最近，人工智能应用已经成为我们身边几乎所有新兴技术的一部分。特别是神经网络，已经显示出显著的优势，并且在机器学习中被广泛采用。在这种情况下，高处理能力被认为是一个基本的挑战和持久的需求。面对这样的挑战，最近的解决方案部署硬件平台，为神经网络和深度学习算法提供高计算性能。这个方向也正在迅速占领市场。在这里，与通用cpu、gpu和制造的asic相比，fpga在灵活性、可重构性和效率方面处于中间位置。基于fpga的加速器利用fpga的特性来提高特定算法和算法特征的计算性能。为了填补这一空白，我们提供了跨几类深度学习实现的整体基准测试标准和优化技术。本文总结了深度学习硬件加速的现状:提出了120多个基于fpga的神经网络加速器设计，并基于性能和加速标准矩阵进行了评估，并提出和讨论了相应的优化技术。此外，通过对基于ResNet-2和lstm的加速器进行基准测试，验证了评估标准和优化技术。

本文章由计算机程序翻译，如有差异，请以英文原文为准。

求助全文

约1分钟内获得全文求助全文

来源期刊

ACM Transactions on Reconfigurable Technology and Systems COMPUTER SCIENCE, HARDWARE & ARCHITECTURE-

CiteScore

4.90

自引率

8.70%

发文量

审稿时长

>12 weeks

期刊介绍： TRETS is the top journal focusing on research in, on, and with reconfigurable systems and on their underlying technology. The scope, rationale, and coverage by other journals are often limited to particular aspects of reconfigurable technology or reconfigurable systems. TRETS is a journal that covers reconfigurability in its own right. Topics that would be appropriate for TRETS would include all levels of reconfigurable system abstractions and all aspects of reconfigurable technology including platforms, programming environments and application successes that support these systems for computing or other applications. -The board and systems architectures of a reconfigurable platform. -Programming environments of reconfigurable systems, especially those designed for use with reconfigurable systems that will lead to increased programmer productivity. -Languages and compilers for reconfigurable systems. -Logic synthesis and related tools, as they relate to reconfigurable systems. -Applications on which success can be demonstrated.
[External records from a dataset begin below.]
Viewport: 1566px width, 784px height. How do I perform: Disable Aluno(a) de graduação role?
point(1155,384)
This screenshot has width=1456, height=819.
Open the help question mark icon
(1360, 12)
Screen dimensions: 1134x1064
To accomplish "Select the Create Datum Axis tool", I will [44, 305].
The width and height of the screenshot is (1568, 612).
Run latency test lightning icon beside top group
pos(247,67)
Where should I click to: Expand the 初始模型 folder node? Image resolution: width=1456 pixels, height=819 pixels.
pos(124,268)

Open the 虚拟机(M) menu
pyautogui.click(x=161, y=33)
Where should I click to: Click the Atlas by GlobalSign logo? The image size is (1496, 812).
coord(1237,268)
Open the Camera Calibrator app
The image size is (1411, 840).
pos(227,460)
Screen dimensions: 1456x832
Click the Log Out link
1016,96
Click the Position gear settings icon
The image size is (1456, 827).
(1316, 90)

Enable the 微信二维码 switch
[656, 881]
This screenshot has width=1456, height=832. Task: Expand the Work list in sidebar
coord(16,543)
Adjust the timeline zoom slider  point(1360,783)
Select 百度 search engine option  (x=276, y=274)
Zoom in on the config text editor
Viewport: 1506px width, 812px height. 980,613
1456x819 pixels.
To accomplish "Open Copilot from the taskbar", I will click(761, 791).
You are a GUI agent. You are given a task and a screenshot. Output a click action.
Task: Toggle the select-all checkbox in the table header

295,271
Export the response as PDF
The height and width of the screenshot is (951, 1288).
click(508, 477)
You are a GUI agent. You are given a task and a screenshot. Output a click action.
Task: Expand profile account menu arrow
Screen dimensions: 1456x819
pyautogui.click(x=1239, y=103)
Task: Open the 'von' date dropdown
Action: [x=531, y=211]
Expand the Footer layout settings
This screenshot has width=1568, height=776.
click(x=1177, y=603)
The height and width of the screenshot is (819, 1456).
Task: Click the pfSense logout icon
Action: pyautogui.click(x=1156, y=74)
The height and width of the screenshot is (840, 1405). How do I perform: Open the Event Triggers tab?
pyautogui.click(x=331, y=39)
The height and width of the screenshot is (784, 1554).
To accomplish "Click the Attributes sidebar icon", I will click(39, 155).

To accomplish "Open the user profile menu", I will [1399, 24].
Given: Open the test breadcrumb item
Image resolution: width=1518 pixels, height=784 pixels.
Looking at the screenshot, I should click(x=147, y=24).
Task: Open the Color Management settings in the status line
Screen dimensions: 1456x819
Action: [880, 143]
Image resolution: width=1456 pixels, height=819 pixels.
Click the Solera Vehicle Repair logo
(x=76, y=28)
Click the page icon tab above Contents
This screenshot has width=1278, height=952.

The underlying technology from which reconfigurable systems are developed. (Currently this technology is that of FPGAs, but research on the nature and use of follow-on technologies is appropriate for TRETS.) In considering whether a paper is suitable for TRETS, the foremost question should be whether reconfigurability has been essential to success. Topics such as architecture, programming languages, compilers, and environments, logic synthesis, and high performance applications are all suitable if the context is appropriate. For example, an architecture for an embedded application that happens to use FPGAs is not necessarily suitable for TRETS, but an architecture using FPGAs for which the reconfigurability of the FPGAs is an inherent part of the specifications (perhaps due to a need for re-use on multiple applications) would be appropriate for TRETS.